Parliamentary democracy and congressional democracy are two systems of government that are utilized in democratic governments. Parliamentary democracy is a system of democratic governance in which the executive branch is held accountable to the legislative branch and the head of government is almost always a member of the legislature. The Parliament is the legislative branch of a parliamentary democracy. This type of democracy is found in Britain and in free, independent countries that Britain used to rule.
Conversely, a congressional democracy is a system of democratic governance in which the executive branch is separate from the legislative branch and the head of government is not a member of the legislature. The Congress is the legislative branch of a congressional democracy. This type of democracy is found in the United States and a few other democratic countries.
While these two systems of government have similarities, they also have a few very important differences that we will be looking at during this lesson.
How Candidates Are Selected
If you wanted to become a member of Parliament, the first step would be to ask members of your political party to put your name on the ballot. Then the political party makes a decision whether or not to put your name on the ballot. Most political decisions in parliamentary democracy are made by people following their party line and making very few individual decisions. Then the public votes on the candidate to officially elect them to Parliament.
In sharp contrast, political decisions in congressional democracy are mainly made by the people - even though support by a political party is common. Candidates for Congress have their careers, ambitions and plans looked at individually by the people and are elected mainly based on these attributes. Although it is possible and common to have the support of a political party, it is not necessary.
Membership in Legislature
In Parliament, the majority party selects its prime minister, who is the official head of government and also serves with his cabinet members of the legislature. What this means is that members of Parliament aren't able to make independent decisions from what the majority party and the head of government want because they are all part of one lawmaking body. Put simpler, because the head of state (the executive branch) and the Parliament (the legislative branch) are so intermixed, they must always vote to support each other or else the government will not succeed.
In Congress, the members have more freedom. The president, who is the official head of government, is elected popularly by the people, and he independently chooses members of his cabinet from people that are not members of Congress. The head of government does not participate in the legislature.

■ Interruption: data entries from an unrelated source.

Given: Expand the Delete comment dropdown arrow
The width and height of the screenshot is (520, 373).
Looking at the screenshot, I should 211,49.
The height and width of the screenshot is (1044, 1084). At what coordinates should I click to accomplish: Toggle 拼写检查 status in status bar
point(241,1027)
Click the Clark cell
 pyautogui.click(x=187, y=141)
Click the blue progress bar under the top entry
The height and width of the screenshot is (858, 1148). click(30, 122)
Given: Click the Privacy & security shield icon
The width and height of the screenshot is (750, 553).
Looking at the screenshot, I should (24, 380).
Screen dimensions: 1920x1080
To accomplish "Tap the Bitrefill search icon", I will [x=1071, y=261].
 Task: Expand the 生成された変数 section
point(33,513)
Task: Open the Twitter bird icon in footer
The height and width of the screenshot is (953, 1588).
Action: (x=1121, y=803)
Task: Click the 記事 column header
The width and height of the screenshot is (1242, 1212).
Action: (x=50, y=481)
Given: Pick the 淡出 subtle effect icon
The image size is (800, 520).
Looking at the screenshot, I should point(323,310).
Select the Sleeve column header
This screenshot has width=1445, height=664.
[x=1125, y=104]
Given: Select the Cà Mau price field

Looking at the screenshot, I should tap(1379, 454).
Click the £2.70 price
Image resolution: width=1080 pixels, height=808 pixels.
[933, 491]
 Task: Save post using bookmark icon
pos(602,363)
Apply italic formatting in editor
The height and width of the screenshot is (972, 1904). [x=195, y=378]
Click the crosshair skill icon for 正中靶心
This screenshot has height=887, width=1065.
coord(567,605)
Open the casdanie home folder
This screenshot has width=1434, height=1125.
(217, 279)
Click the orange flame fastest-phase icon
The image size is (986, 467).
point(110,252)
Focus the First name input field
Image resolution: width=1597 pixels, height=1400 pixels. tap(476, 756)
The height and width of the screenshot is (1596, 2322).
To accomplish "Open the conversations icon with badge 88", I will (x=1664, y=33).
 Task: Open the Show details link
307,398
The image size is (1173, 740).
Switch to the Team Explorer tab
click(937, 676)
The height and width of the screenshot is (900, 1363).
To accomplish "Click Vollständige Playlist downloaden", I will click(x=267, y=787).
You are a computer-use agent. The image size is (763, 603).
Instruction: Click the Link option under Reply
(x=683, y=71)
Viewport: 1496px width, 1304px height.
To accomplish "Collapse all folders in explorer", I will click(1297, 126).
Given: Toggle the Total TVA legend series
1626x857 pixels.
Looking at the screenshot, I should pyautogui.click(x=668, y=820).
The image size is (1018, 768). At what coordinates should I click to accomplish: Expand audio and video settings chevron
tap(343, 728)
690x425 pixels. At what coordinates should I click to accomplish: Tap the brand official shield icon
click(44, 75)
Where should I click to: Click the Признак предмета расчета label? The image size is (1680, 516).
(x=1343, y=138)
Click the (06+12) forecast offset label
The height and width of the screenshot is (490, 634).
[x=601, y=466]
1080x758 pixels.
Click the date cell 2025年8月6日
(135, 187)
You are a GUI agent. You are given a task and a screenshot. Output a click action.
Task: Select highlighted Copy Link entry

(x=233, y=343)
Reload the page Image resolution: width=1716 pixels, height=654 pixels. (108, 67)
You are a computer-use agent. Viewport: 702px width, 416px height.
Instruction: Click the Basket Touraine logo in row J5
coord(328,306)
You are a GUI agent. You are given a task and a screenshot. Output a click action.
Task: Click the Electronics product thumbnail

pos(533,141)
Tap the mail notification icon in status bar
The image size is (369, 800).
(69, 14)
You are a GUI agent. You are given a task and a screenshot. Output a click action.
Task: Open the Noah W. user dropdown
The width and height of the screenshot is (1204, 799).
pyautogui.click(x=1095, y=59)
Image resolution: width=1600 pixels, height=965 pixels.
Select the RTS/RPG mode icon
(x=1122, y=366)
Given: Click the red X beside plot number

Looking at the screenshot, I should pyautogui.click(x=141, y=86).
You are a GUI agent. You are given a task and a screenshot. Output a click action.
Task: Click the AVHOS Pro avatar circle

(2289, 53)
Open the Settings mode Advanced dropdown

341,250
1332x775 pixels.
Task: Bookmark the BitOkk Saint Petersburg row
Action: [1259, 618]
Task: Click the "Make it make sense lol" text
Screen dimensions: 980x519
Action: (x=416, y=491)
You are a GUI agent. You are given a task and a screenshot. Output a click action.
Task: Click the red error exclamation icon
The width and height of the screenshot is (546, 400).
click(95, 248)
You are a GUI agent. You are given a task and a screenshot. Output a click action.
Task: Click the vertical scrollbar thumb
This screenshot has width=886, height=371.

The members of Congress, although some may be members of the same political party as the president, do not have to answer to him directly and can make independent decisions.
Put simpler, because the head of state and Congress are separated, the government is protected by a system of checks and balances because Congress and the president do not always agree and have the power to disagree with, or, in some cases, vote to change, decisions that the other makes. This makes our government stronger.
How a Law Is Passed
In Parliament, it is simple to get a law passed. A majority vote is all that is necessary to get a law passed. Can you imagine why this is easy? Most of the members of Parliament are of the same party due to the way in which members get chosen to be there. In that way, it is then easier to get laws passed because they agree on the same things and have the same views.
In Congress, it is not so simple. There is a lengthy process of proposing a bill, carrying out committee work amongst the individual members of Congress who have different political parties and then voting on the bill to become law. Then, the law must be presented to the president. It is a much more involved and lengthy process.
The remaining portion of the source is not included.